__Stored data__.
▬▬▬▬▬▬▬▬▬▬

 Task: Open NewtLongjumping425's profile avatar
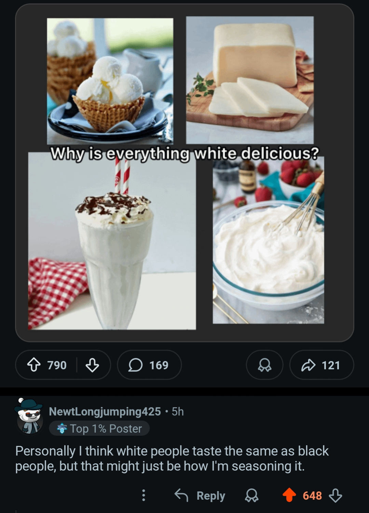[29, 416]
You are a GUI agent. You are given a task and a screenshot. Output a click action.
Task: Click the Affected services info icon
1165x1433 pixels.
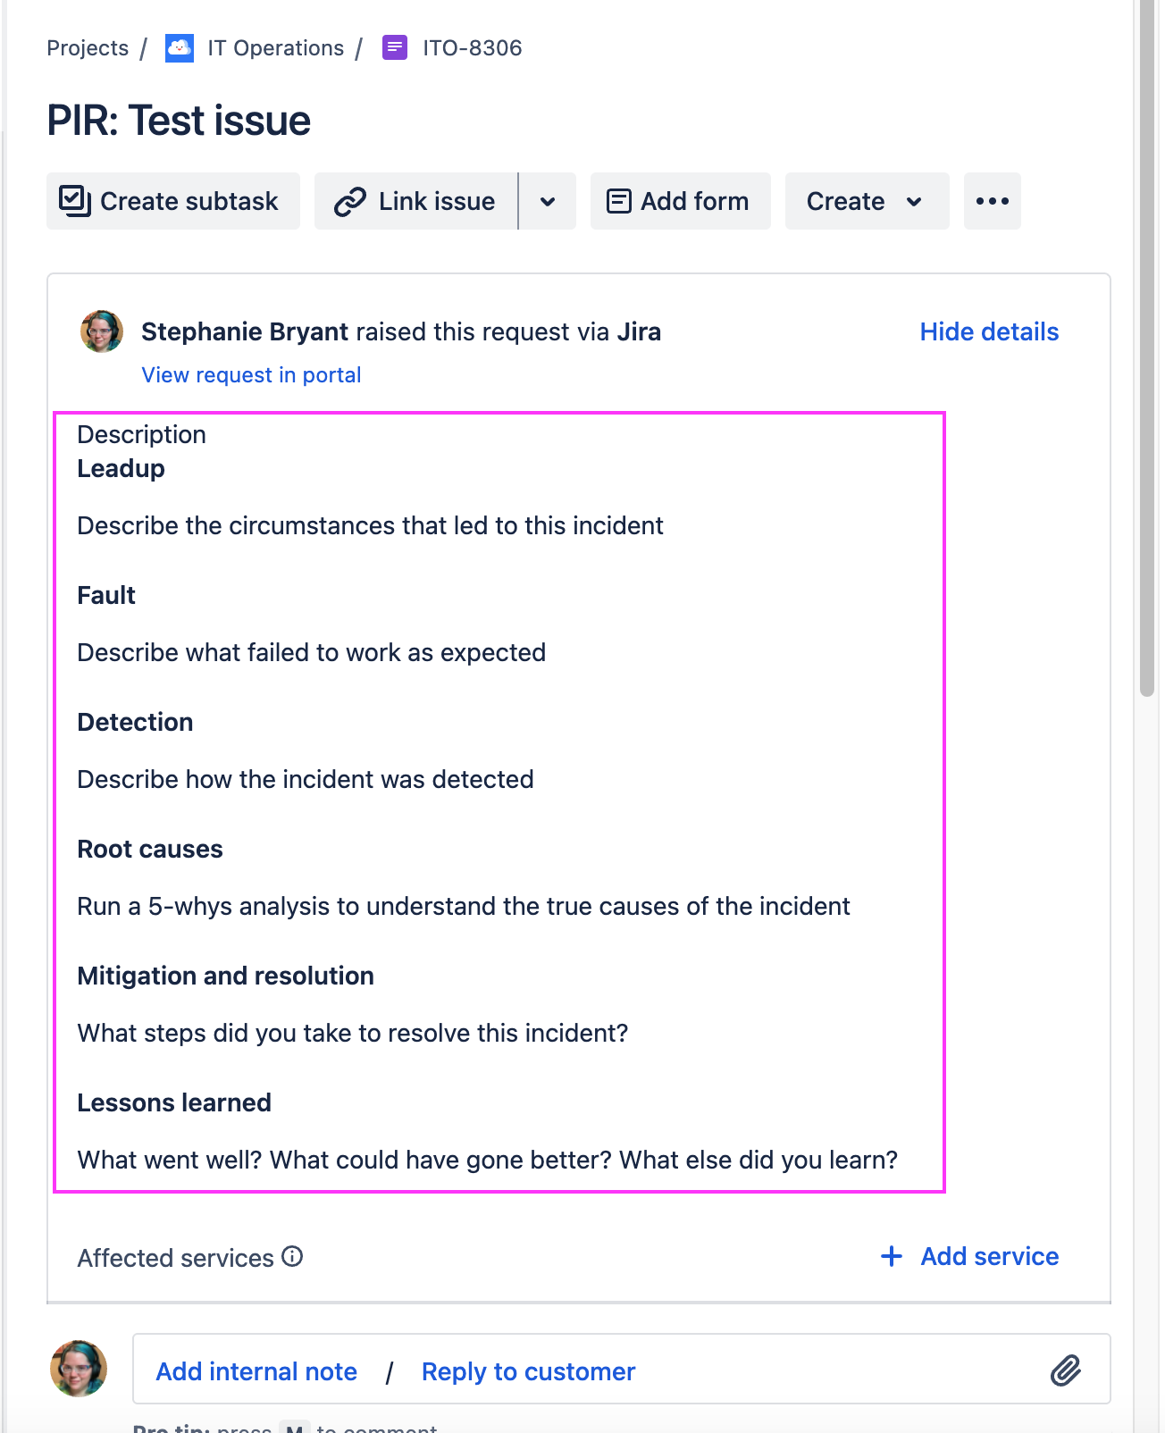click(292, 1257)
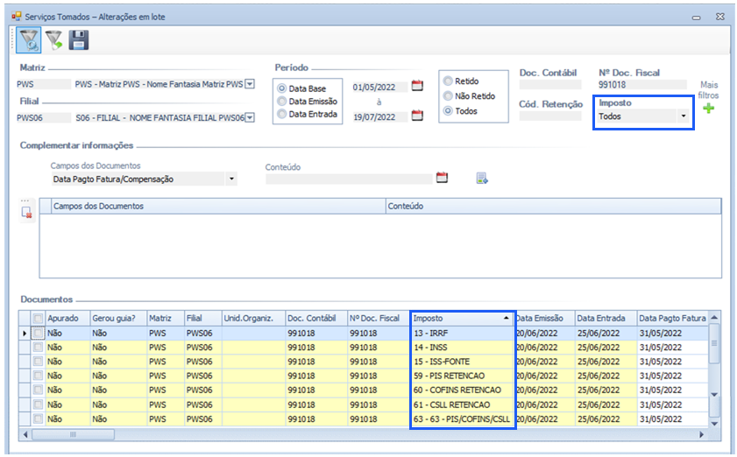Open the start date calendar picker

(x=417, y=86)
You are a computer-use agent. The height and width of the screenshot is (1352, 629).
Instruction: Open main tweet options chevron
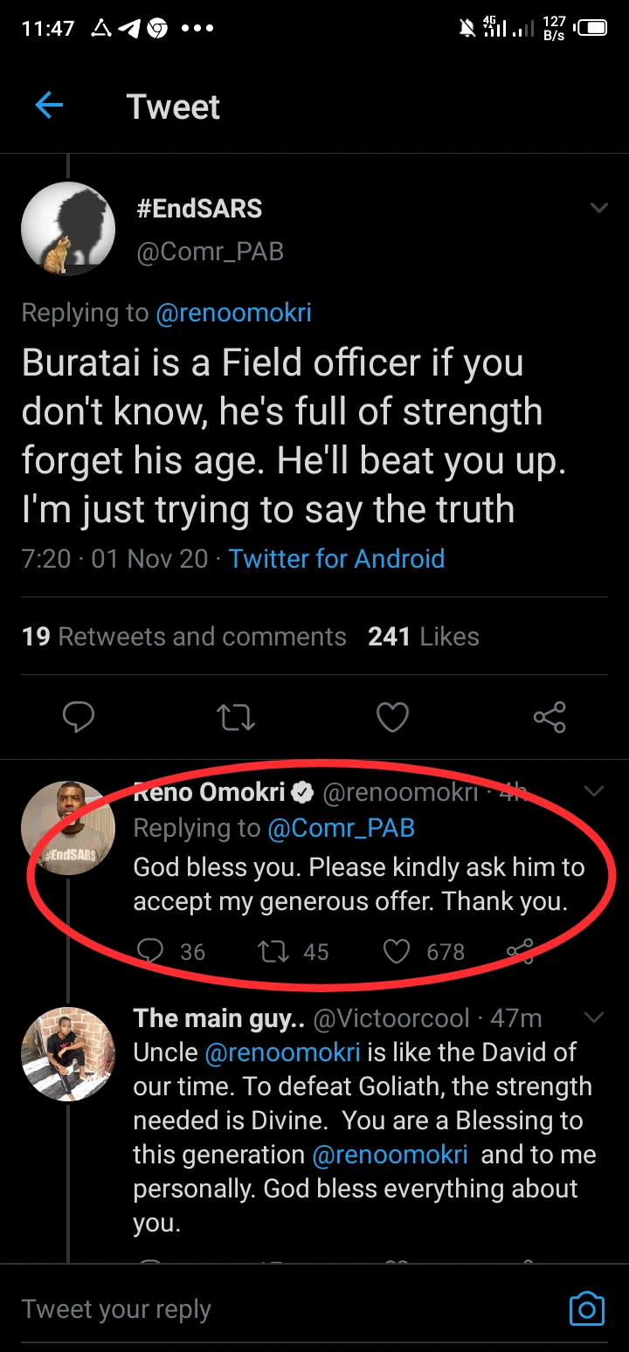click(x=598, y=208)
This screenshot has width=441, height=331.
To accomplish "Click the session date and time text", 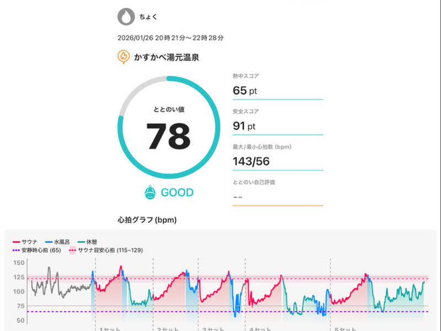I will click(x=171, y=38).
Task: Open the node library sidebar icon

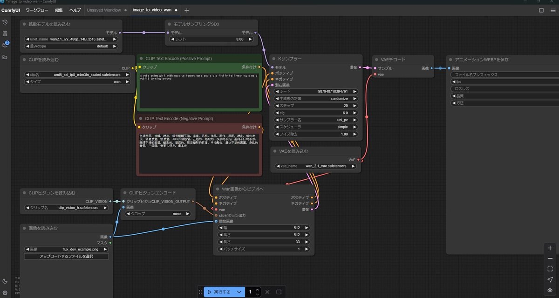Action: coord(5,34)
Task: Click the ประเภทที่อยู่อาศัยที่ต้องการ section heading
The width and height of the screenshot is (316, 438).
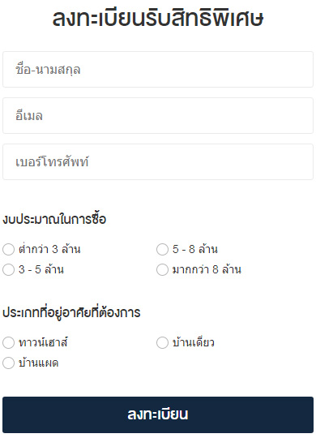Action: pyautogui.click(x=71, y=312)
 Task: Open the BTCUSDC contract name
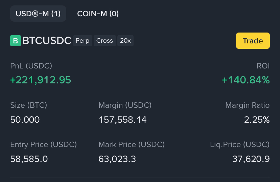click(x=47, y=41)
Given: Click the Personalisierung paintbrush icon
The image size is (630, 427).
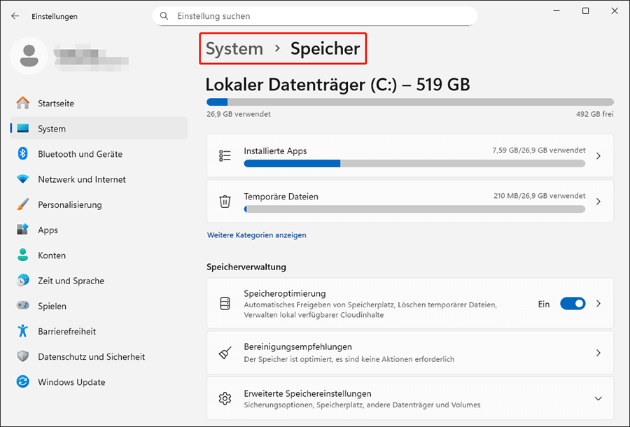Looking at the screenshot, I should [x=23, y=205].
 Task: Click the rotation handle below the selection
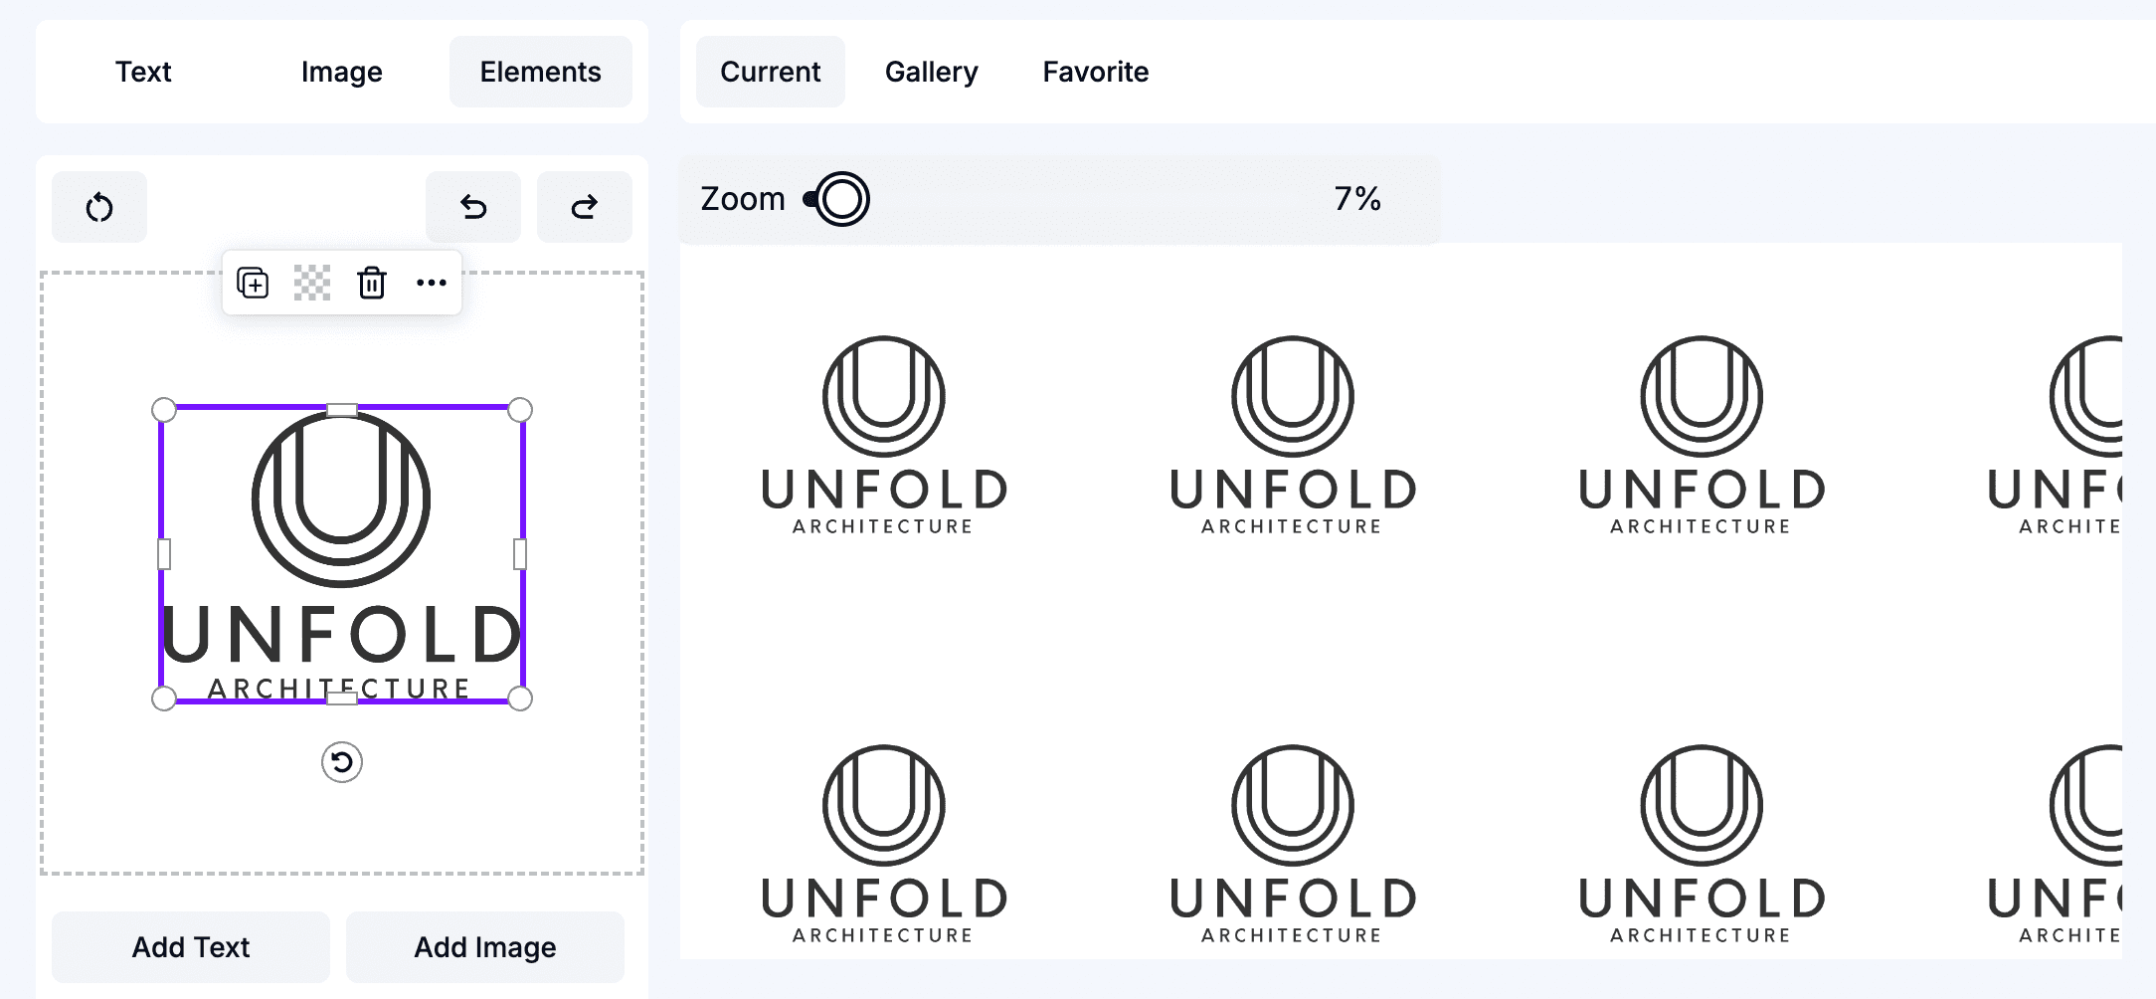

▬▬▬▬▬▬▬▬▬▬

__WORK TASK__. Tell me how many lines in the entries contain the string "agent", and give nothing besides that number.

__WRITTEN REPLY__. 2